(Saved data entries)
* * *

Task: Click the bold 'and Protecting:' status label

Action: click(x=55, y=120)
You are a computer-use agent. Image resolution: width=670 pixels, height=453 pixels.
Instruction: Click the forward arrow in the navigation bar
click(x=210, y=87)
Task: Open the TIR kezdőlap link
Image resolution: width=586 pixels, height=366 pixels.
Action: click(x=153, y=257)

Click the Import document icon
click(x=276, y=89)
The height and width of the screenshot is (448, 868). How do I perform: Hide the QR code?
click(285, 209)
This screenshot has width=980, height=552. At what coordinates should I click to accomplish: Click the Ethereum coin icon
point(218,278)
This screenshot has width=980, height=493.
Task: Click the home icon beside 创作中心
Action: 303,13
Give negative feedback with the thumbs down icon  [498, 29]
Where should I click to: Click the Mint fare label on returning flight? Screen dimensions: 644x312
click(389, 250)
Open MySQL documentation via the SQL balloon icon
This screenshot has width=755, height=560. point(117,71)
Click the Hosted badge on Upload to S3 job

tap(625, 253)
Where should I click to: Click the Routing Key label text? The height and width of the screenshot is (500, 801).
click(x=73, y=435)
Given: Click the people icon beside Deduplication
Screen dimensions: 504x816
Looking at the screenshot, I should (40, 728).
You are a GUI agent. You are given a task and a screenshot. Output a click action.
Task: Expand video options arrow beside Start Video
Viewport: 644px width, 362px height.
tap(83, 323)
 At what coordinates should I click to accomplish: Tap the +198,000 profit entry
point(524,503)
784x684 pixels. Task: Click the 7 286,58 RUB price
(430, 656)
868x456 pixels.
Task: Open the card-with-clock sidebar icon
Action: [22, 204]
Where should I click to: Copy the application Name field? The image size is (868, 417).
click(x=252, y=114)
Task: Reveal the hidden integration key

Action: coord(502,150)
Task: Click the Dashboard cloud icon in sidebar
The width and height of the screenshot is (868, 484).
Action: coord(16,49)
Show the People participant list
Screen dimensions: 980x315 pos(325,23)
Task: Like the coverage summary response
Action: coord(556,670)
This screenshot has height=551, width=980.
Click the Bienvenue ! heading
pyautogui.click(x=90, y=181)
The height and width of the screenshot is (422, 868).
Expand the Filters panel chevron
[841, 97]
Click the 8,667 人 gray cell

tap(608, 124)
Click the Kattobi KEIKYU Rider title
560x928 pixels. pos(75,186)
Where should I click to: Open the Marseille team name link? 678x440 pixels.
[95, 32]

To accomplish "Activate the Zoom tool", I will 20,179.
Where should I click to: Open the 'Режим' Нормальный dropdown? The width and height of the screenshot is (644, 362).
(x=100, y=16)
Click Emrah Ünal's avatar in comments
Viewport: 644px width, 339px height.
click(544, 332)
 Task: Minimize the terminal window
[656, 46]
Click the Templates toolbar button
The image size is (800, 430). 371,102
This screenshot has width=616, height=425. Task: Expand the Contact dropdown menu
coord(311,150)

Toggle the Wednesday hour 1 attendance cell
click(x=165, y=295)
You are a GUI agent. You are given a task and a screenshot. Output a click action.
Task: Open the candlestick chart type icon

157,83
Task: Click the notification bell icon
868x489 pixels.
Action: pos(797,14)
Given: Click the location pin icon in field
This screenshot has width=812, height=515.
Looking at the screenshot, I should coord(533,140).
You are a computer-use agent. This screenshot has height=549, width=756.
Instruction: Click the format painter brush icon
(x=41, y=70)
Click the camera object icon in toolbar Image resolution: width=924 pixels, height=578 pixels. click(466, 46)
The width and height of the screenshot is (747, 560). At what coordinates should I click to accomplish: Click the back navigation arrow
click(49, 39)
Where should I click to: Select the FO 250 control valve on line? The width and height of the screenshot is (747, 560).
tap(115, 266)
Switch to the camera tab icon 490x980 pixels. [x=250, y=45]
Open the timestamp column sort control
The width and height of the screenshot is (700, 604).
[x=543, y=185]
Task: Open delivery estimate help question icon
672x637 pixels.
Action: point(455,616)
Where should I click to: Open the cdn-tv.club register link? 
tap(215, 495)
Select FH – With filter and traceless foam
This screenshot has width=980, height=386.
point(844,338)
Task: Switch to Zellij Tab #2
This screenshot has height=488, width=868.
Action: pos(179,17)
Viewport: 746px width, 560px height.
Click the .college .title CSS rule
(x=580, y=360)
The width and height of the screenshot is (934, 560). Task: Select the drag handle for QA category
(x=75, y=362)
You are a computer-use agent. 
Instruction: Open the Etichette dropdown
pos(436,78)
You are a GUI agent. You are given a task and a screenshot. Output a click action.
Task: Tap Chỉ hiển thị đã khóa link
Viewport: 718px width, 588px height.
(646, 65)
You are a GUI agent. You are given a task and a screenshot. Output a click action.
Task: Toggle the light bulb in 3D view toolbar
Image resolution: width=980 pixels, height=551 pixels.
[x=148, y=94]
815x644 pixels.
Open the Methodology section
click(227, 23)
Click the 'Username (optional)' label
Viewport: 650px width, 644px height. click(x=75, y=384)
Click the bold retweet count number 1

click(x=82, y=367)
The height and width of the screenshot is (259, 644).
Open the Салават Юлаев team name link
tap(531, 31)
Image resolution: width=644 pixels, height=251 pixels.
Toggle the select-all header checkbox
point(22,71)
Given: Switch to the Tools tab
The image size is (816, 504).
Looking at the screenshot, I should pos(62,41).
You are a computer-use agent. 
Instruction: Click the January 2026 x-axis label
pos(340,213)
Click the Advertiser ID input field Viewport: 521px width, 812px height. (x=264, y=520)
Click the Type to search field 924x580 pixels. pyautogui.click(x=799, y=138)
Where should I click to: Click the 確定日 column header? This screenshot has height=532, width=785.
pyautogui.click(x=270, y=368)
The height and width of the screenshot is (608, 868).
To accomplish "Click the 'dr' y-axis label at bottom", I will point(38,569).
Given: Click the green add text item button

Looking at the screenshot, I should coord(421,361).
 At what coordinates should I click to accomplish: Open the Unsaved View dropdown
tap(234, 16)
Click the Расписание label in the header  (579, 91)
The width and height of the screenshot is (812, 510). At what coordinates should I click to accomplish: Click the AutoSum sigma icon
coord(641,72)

* * *

Extract all of the data above, reproducing every line verbatim and in its original order.

Task: Click the bold 'and Protecting:' status label

Action: click(x=55, y=120)
You are a computer-use agent. Image resolution: width=670 pixels, height=453 pixels.
Instruction: Click the forward arrow in the navigation bar
click(x=210, y=87)
Task: Open the TIR kezdőlap link
Image resolution: width=586 pixels, height=366 pixels.
Action: click(x=153, y=257)

Click the Import document icon
click(x=276, y=89)
The height and width of the screenshot is (448, 868). How do I perform: Hide the QR code?
click(285, 209)
This screenshot has width=980, height=552. At what coordinates should I click to accomplish: Click the Ethereum coin icon
point(218,278)
This screenshot has width=980, height=493.
Task: Click the home icon beside 创作中心
Action: 303,13
Give negative feedback with the thumbs down icon  [498, 29]
Where should I click to: Click the Mint fare label on returning flight? Screen dimensions: 644x312
click(389, 250)
Open MySQL documentation via the SQL balloon icon
This screenshot has width=755, height=560. point(117,71)
Click the Hosted badge on Upload to S3 job

tap(625, 253)
Where should I click to: Click the Routing Key label text? The height and width of the screenshot is (500, 801).
click(x=73, y=435)
Given: Click the people icon beside Deduplication
Screen dimensions: 504x816
Looking at the screenshot, I should (40, 728).
You are a GUI agent. You are given a task and a screenshot. Output a click action.
Task: Expand video options arrow beside Start Video
Viewport: 644px width, 362px height.
tap(83, 323)
 At what coordinates should I click to accomplish: Tap the +198,000 profit entry
point(524,503)
784x684 pixels. Task: Click the 7 286,58 RUB price
(430, 656)
868x456 pixels.
Task: Open the card-with-clock sidebar icon
Action: [22, 204]
Where should I click to: Copy the application Name field? The image size is (868, 417).
click(x=252, y=114)
Task: Reveal the hidden integration key

Action: coord(502,150)
Task: Click the Dashboard cloud icon in sidebar
The width and height of the screenshot is (868, 484).
Action: coord(16,49)
Show the People participant list
Screen dimensions: 980x315 pos(325,23)
Task: Like the coverage summary response
Action: coord(556,670)
This screenshot has height=551, width=980.
Click the Bienvenue ! heading
pyautogui.click(x=90, y=181)
The height and width of the screenshot is (422, 868).
Expand the Filters panel chevron
[841, 97]
Click the 8,667 人 gray cell

tap(608, 124)
Click the Kattobi KEIKYU Rider title
560x928 pixels. pos(75,186)
Where should I click to: Open the Marseille team name link? 678x440 pixels.
[95, 32]

To accomplish "Activate the Zoom tool", I will 20,179.
Where should I click to: Open the 'Режим' Нормальный dropdown? The width and height of the screenshot is (644, 362).
(x=100, y=16)
Click Emrah Ünal's avatar in comments
Viewport: 644px width, 339px height.
click(544, 332)
 Task: Minimize the terminal window
[656, 46]
Click the Templates toolbar button
The image size is (800, 430). 371,102
This screenshot has width=616, height=425. Task: Expand the Contact dropdown menu
coord(311,150)

Toggle the Wednesday hour 1 attendance cell
click(x=165, y=295)
You are a GUI agent. You are given a task and a screenshot. Output a click action.
Task: Open the candlestick chart type icon

157,83
Task: Click the notification bell icon
868x489 pixels.
Action: pos(797,14)
Given: Click the location pin icon in field
This screenshot has width=812, height=515.
Looking at the screenshot, I should coord(533,140).
You are a computer-use agent. This screenshot has height=549, width=756.
Instruction: Click the format painter brush icon
(x=41, y=70)
Click the camera object icon in toolbar Image resolution: width=924 pixels, height=578 pixels. click(466, 46)
The width and height of the screenshot is (747, 560). At what coordinates should I click to accomplish: Click the back navigation arrow
click(49, 39)
Where should I click to: Select the FO 250 control valve on line? The width and height of the screenshot is (747, 560).
tap(115, 266)
Switch to the camera tab icon 490x980 pixels. [x=250, y=45]
Open the timestamp column sort control
The width and height of the screenshot is (700, 604).
[x=543, y=185]
Task: Open delivery estimate help question icon
672x637 pixels.
Action: point(455,616)
Where should I click to: Open the cdn-tv.club register link? 
tap(215, 495)
Select FH – With filter and traceless foam
This screenshot has width=980, height=386.
point(844,338)
Task: Switch to Zellij Tab #2
This screenshot has height=488, width=868.
Action: pos(179,17)
Viewport: 746px width, 560px height.
Click the .college .title CSS rule
(x=580, y=360)
The width and height of the screenshot is (934, 560). Task: Select the drag handle for QA category
(x=75, y=362)
You are a computer-use agent. 
Instruction: Open the Etichette dropdown
pos(436,78)
You are a GUI agent. You are given a task and a screenshot. Output a click action.
Task: Tap Chỉ hiển thị đã khóa link
Viewport: 718px width, 588px height.
(646, 65)
You are a GUI agent. You are given a task and a screenshot. Output a click action.
Task: Toggle the light bulb in 3D view toolbar
Image resolution: width=980 pixels, height=551 pixels.
[x=148, y=94]
815x644 pixels.
Open the Methodology section
click(227, 23)
Click the 'Username (optional)' label
Viewport: 650px width, 644px height. click(x=75, y=384)
Click the bold retweet count number 1

click(x=82, y=367)
The height and width of the screenshot is (259, 644).
Open the Салават Юлаев team name link
tap(531, 31)
Image resolution: width=644 pixels, height=251 pixels.
Toggle the select-all header checkbox
point(22,71)
Given: Switch to the Tools tab
The image size is (816, 504).
Looking at the screenshot, I should pos(62,41).
You are a computer-use agent. 
Instruction: Click the January 2026 x-axis label
pos(340,213)
Click the Advertiser ID input field Viewport: 521px width, 812px height. (x=264, y=520)
Click the Type to search field 924x580 pixels. pyautogui.click(x=799, y=138)
Where should I click to: Click the 確定日 column header? This screenshot has height=532, width=785.
pyautogui.click(x=270, y=368)
The height and width of the screenshot is (608, 868).
To accomplish "Click the 'dr' y-axis label at bottom", I will point(38,569).
Given: Click the green add text item button

Looking at the screenshot, I should coord(421,361).
 At what coordinates should I click to accomplish: Open the Unsaved View dropdown
tap(234, 16)
Click the Расписание label in the header  (579, 91)
The width and height of the screenshot is (812, 510). At what coordinates should I click to accomplish: Click the AutoSum sigma icon
coord(641,72)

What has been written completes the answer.